-------- Provided records
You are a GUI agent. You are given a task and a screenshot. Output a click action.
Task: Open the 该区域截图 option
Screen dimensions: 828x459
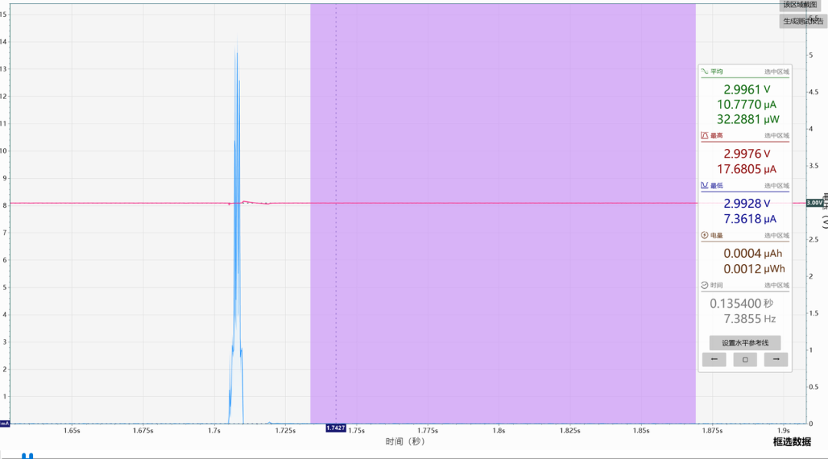802,5
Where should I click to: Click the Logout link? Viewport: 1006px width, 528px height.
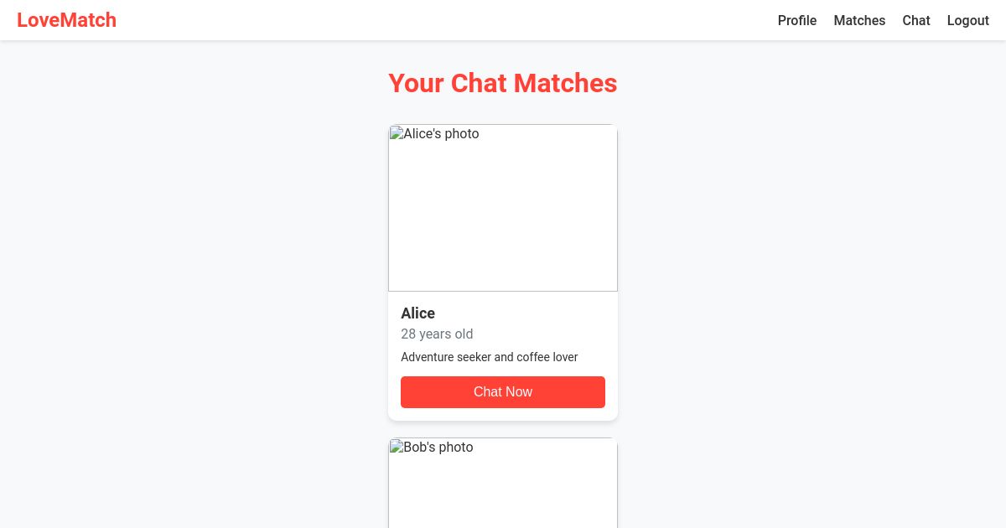click(967, 20)
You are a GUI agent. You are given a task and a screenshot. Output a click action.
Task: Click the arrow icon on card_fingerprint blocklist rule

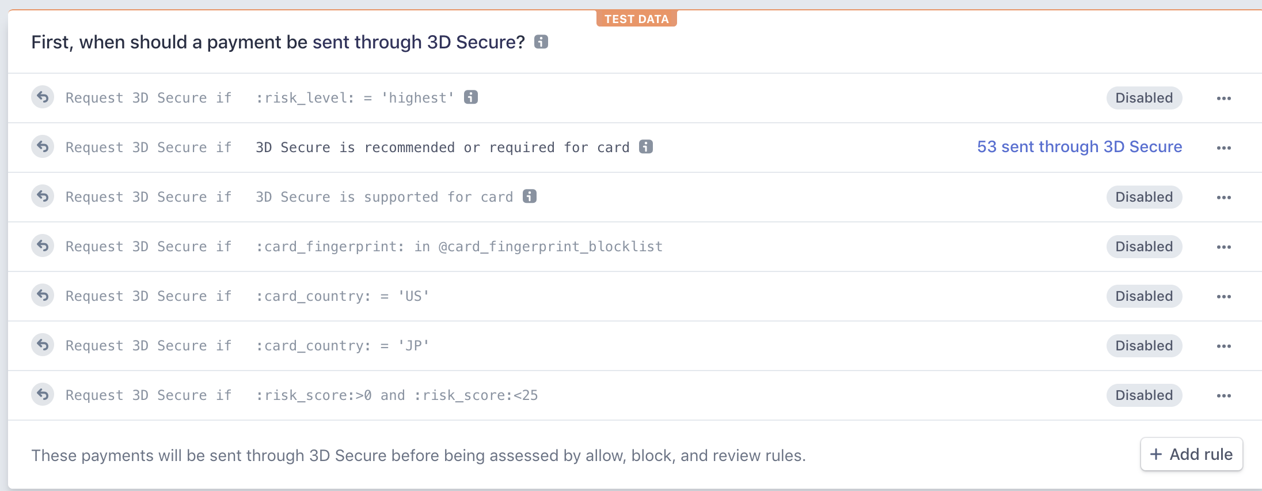point(43,246)
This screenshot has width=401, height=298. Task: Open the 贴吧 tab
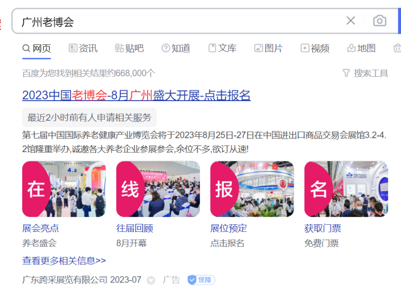pyautogui.click(x=129, y=48)
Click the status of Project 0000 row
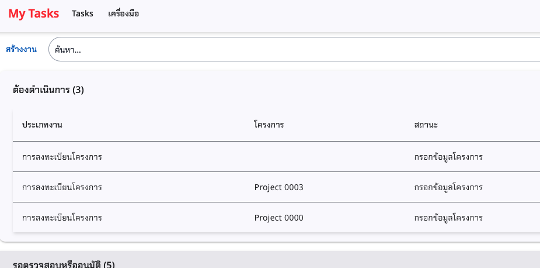 coord(448,218)
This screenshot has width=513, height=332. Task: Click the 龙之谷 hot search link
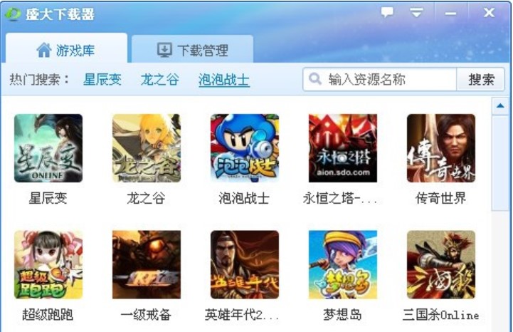(159, 80)
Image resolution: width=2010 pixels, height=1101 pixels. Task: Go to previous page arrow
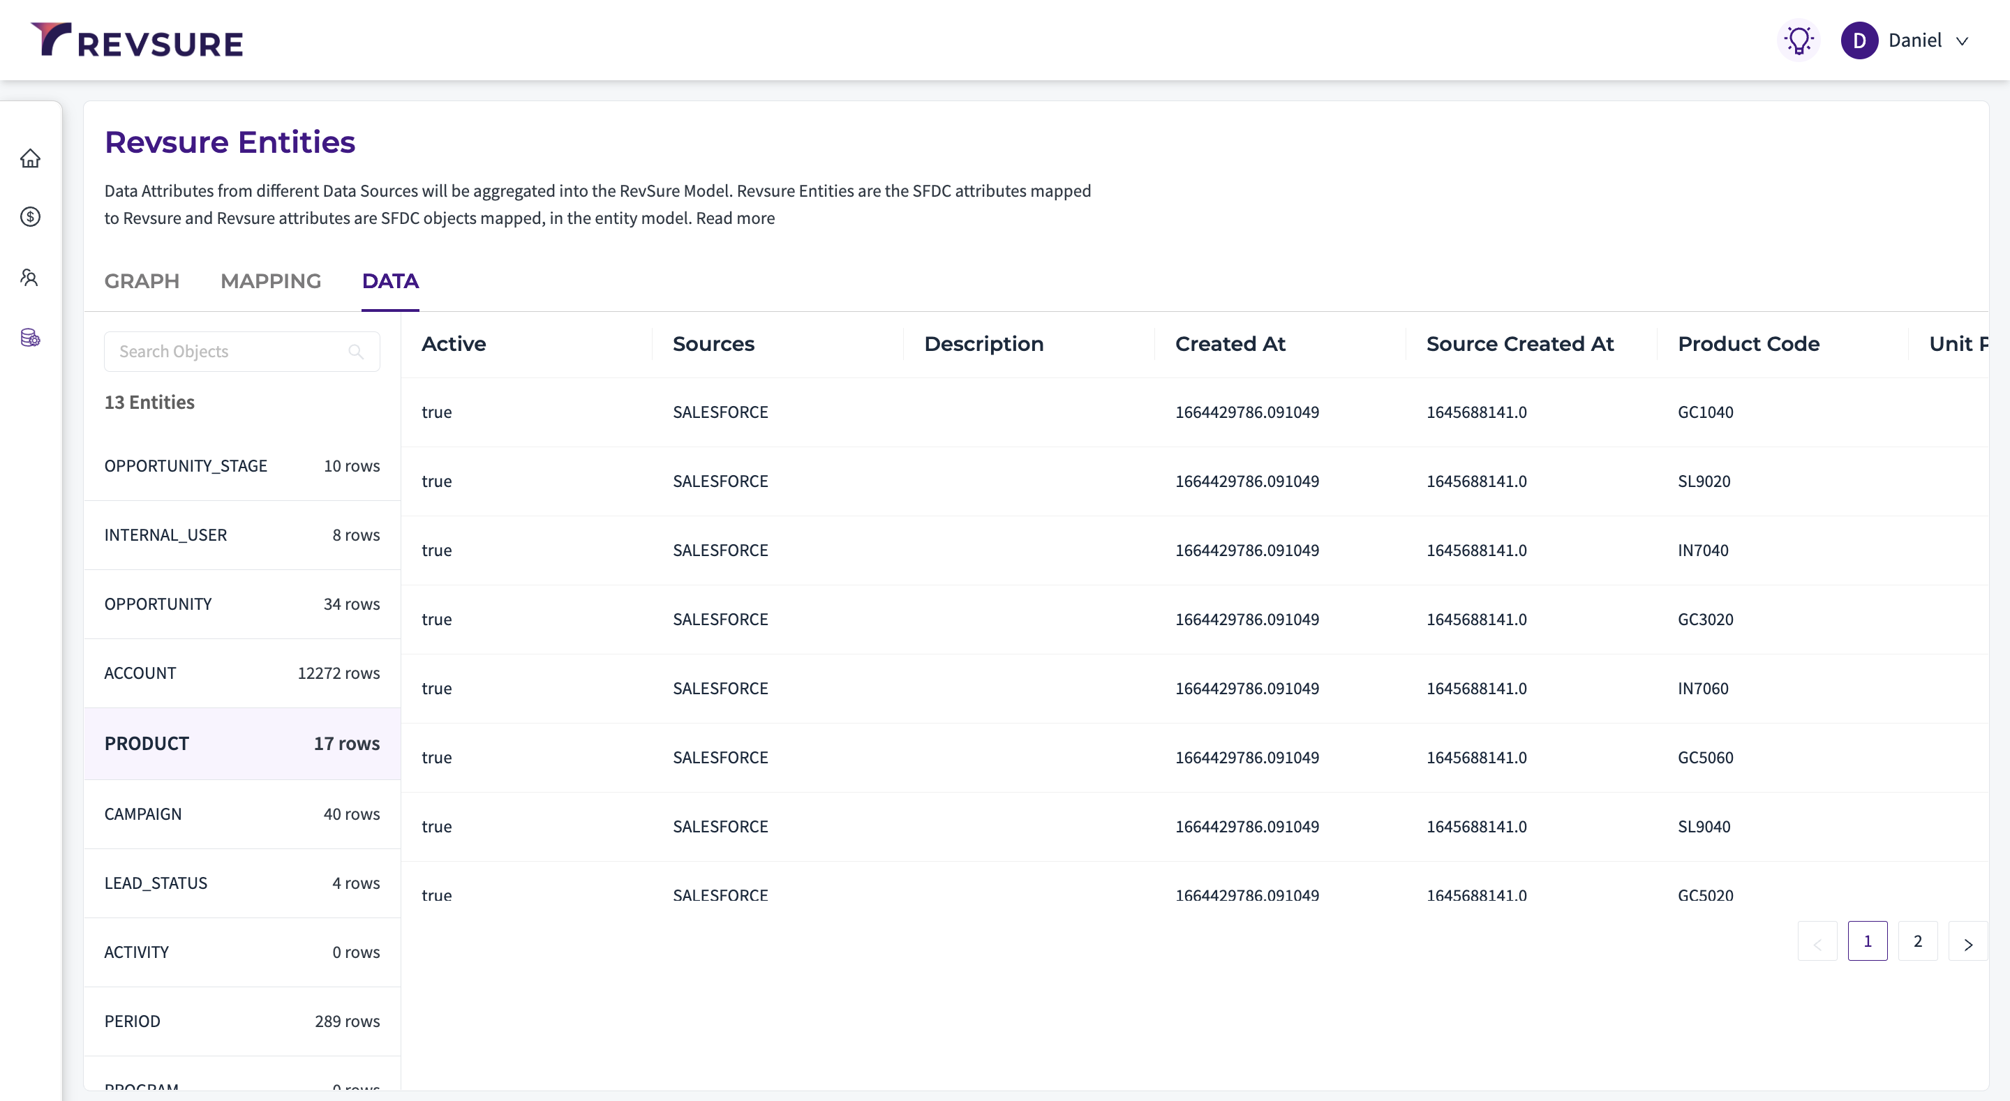click(x=1817, y=942)
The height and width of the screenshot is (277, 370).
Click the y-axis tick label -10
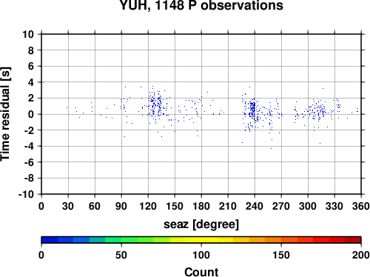pos(26,194)
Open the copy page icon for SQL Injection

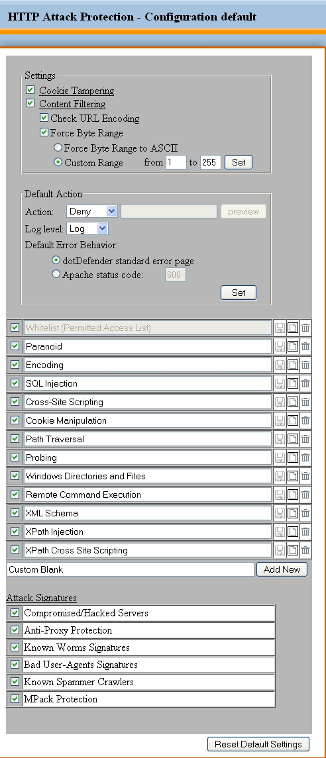[x=293, y=383]
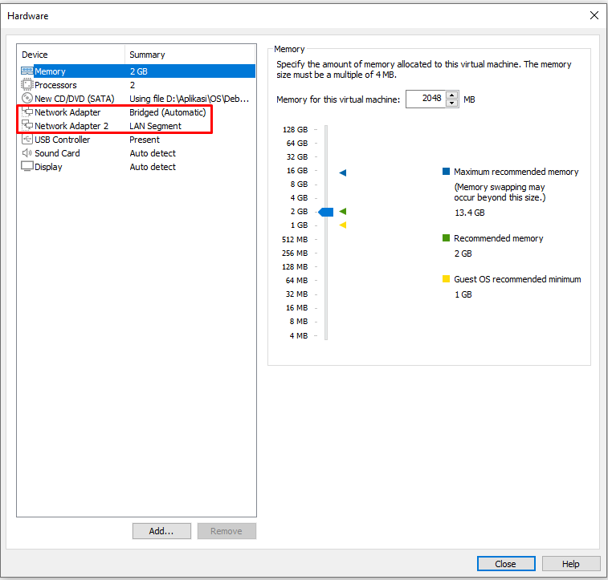The width and height of the screenshot is (608, 580).
Task: Click the blue maximum recommended memory marker
Action: coord(342,172)
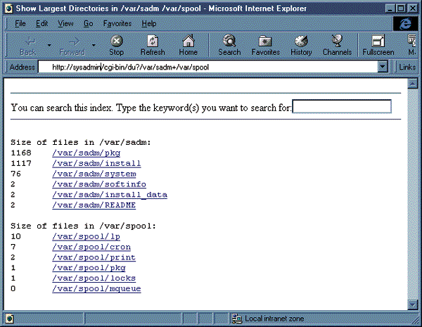The height and width of the screenshot is (327, 422).
Task: Click the Forward arrow icon
Action: pyautogui.click(x=72, y=44)
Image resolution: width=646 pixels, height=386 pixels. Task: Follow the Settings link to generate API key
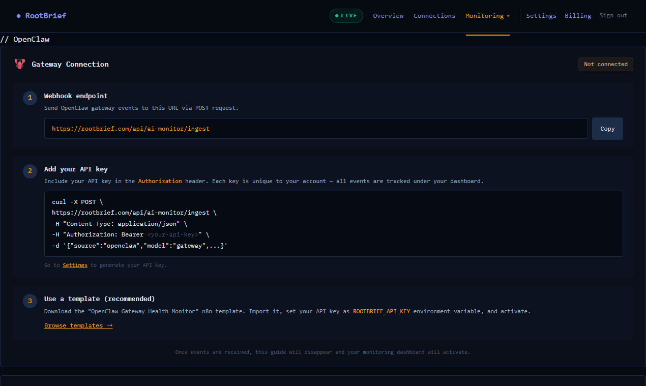point(75,265)
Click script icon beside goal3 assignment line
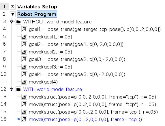The width and height of the screenshot is (165, 126). pyautogui.click(x=24, y=59)
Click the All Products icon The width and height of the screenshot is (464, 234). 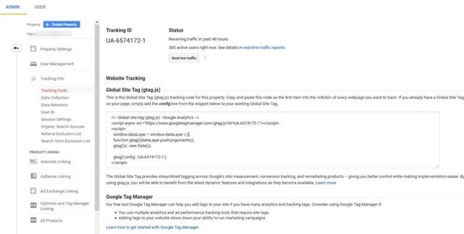[33, 221]
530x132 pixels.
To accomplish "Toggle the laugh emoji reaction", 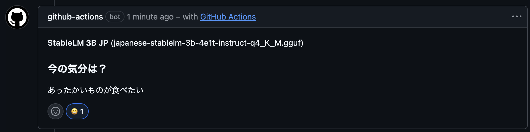I will (77, 111).
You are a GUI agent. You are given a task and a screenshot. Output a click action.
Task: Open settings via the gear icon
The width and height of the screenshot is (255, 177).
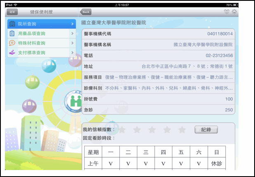tap(234, 12)
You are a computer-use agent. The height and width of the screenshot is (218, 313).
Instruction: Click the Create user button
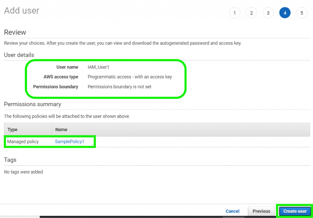[x=295, y=211]
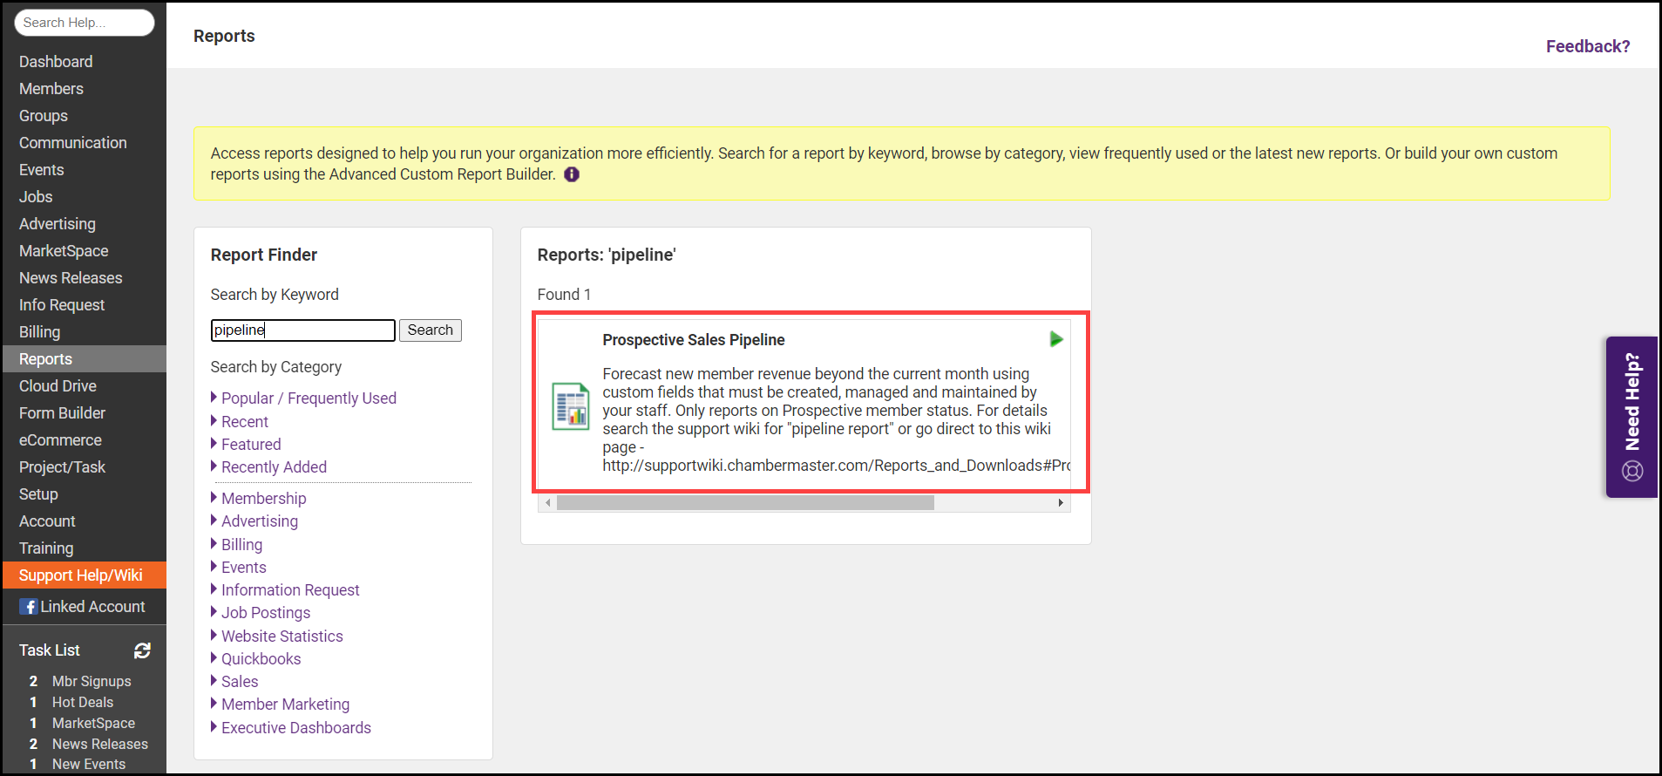Screen dimensions: 1662x776
Task: Open the Feedback link
Action: pos(1587,46)
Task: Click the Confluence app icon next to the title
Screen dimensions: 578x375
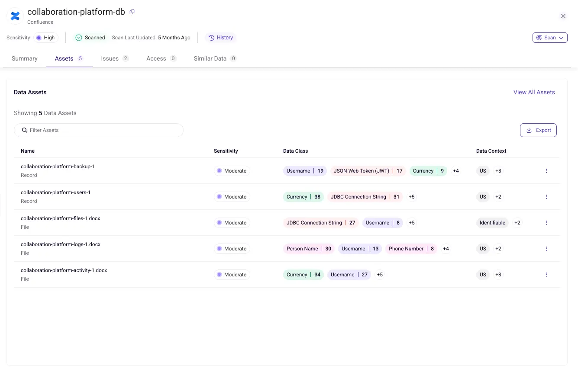Action: point(15,16)
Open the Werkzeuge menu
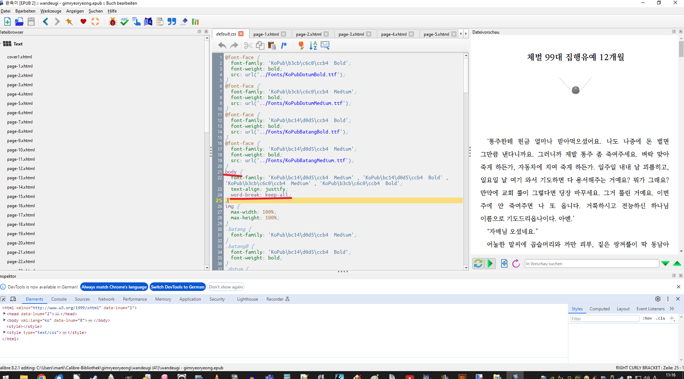 50,11

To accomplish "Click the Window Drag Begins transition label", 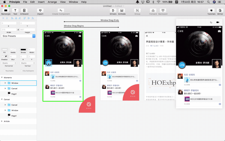I will (x=74, y=26).
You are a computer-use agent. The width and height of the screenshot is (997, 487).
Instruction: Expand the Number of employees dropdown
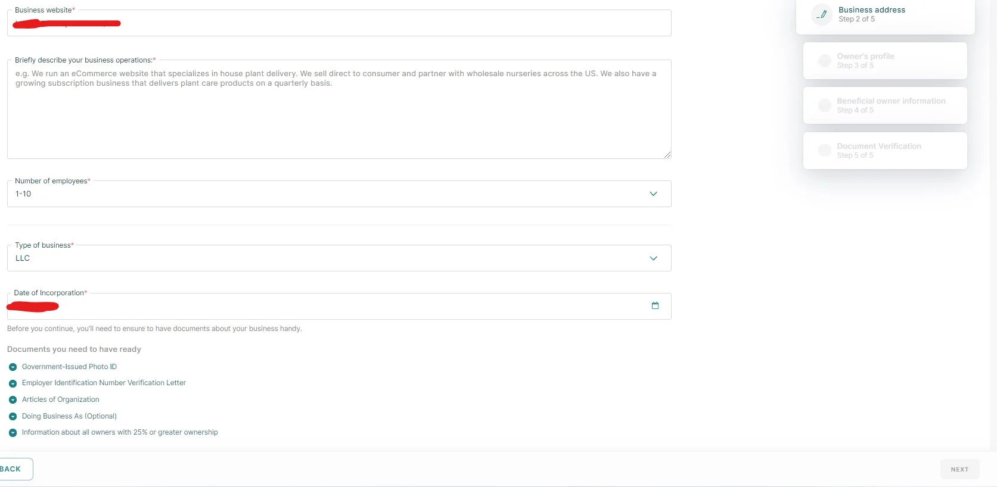tap(653, 194)
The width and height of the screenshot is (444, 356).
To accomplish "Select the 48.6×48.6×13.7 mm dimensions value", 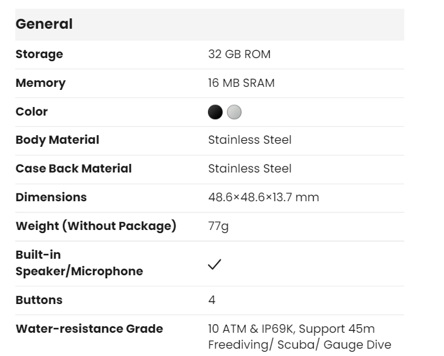I will pos(263,198).
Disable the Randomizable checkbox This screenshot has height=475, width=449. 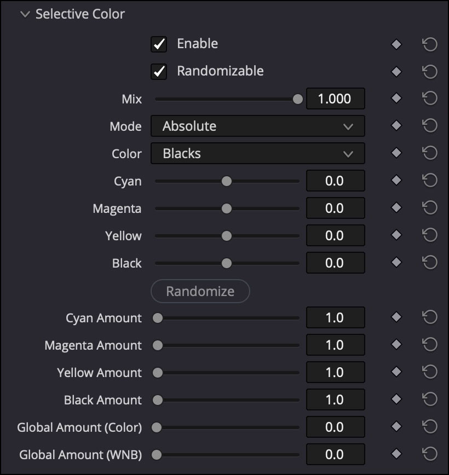click(159, 72)
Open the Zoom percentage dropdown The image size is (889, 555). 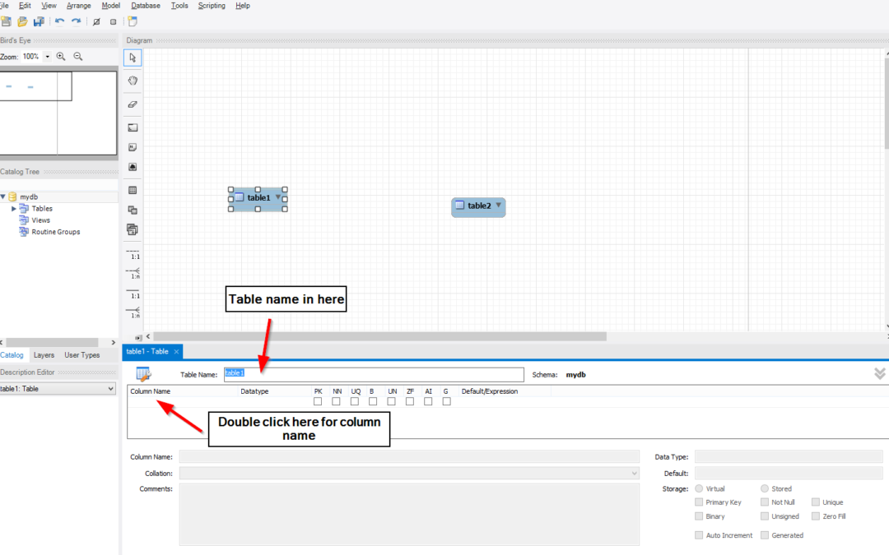(47, 57)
----------------
In these entries, please give the number of lines holding the string "computer" and nothing more.

2